> _DATA IN THIS EXERCISE_

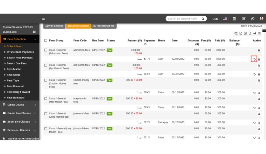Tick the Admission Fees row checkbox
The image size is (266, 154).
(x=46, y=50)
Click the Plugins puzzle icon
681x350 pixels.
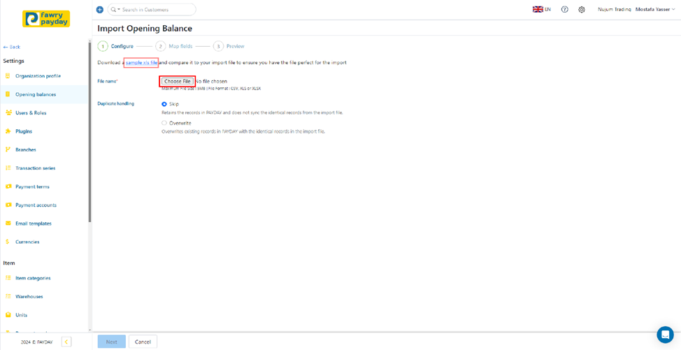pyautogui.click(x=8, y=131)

--

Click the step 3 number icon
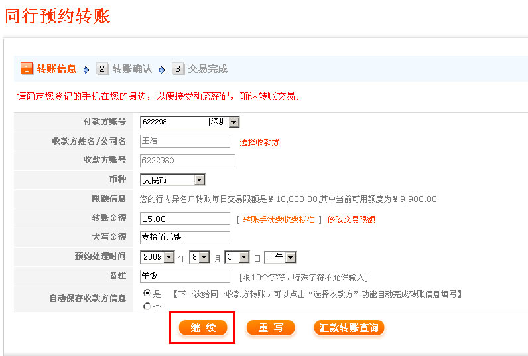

> _ACTION ITEM_
What lines of the material above hold the string "icon"? Please copy them.

> _ANSWER FOR THIS EXERCISE_
Click the Plugins puzzle icon
Click the step 3 number icon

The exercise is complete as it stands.